Therefore, as an implementation manner, please refer to fig. 4, the first collecting module 110 includes a collecting unit and a filtering unit, the collecting unit is electrically connected to the first input end of the adder 130, the input end of the collecting unit is further grounded through the filtering unit, the collecting unit is configured to collect VBUS voltage, the second input end of the adder 130 is configured to receive a bias voltage, and the output end of the adder 130 is electrically connected to the first input end of the first comparator 140; the adder 130 is configured to add the VBUS voltage and the offset voltage and output the added voltage to a first input terminal of the comparator.
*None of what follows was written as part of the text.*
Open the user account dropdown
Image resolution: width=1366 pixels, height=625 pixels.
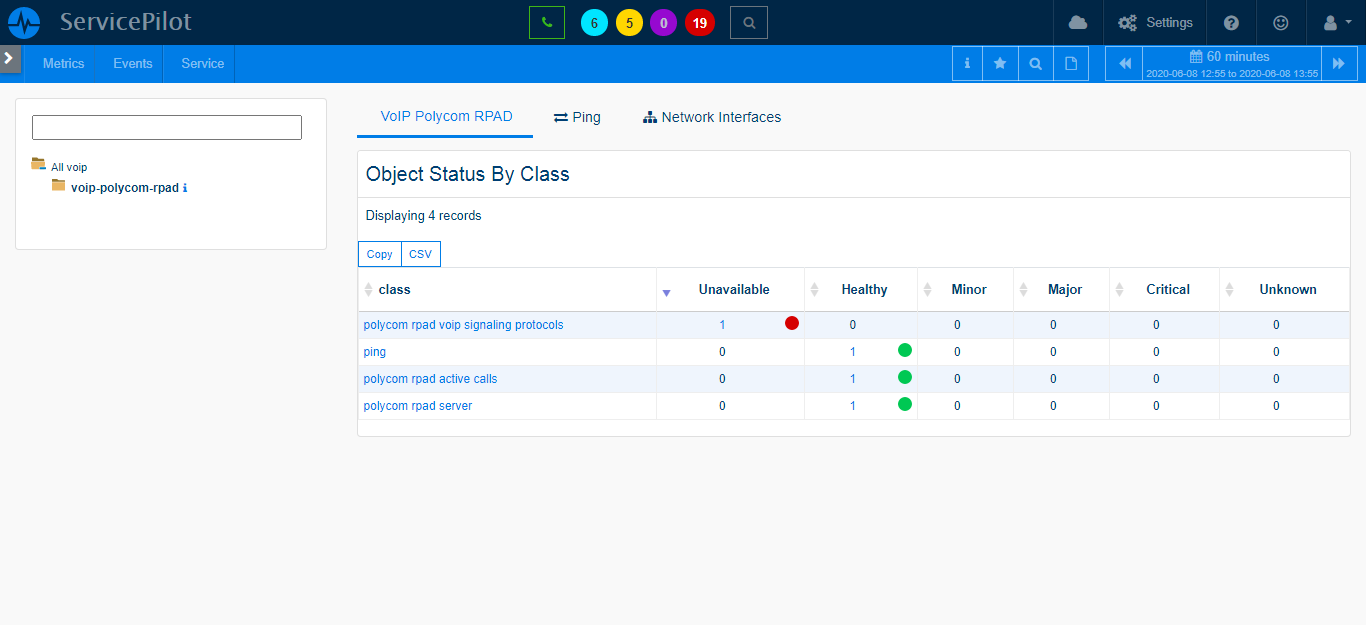1336,22
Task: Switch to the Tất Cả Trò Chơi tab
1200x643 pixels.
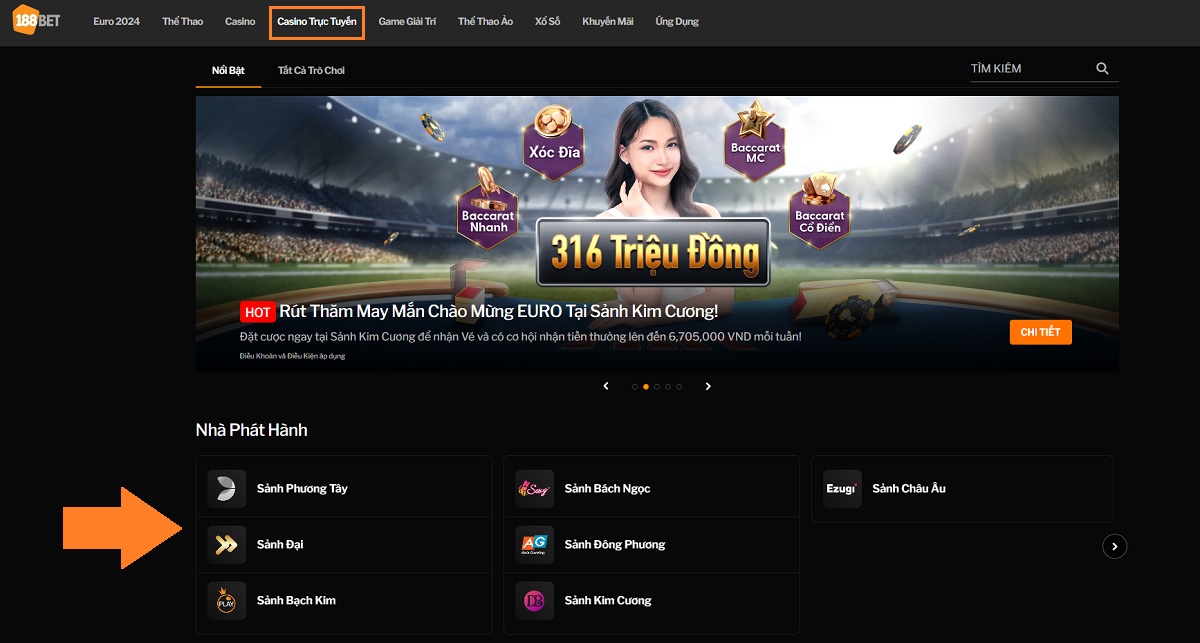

The filtering unit can be a capacitor, and the filtering function of the VBUS voltage is realized through the capacitor.

The primary side information detection circuit of the secondary side PD controller 160 further includes a second comparator 170, a first input end of the second comparator 170 is configured to receive a preset voltage, a second input end of the second comparator 170 is electrically connected to the second acquisition module 120, and an output end of the second comparator 170 is electrically connected to a second input end of the adder 130; the second comparator 170 is configured to generate an offset voltage and transmit the offset voltage to a second input terminal of the adder 130.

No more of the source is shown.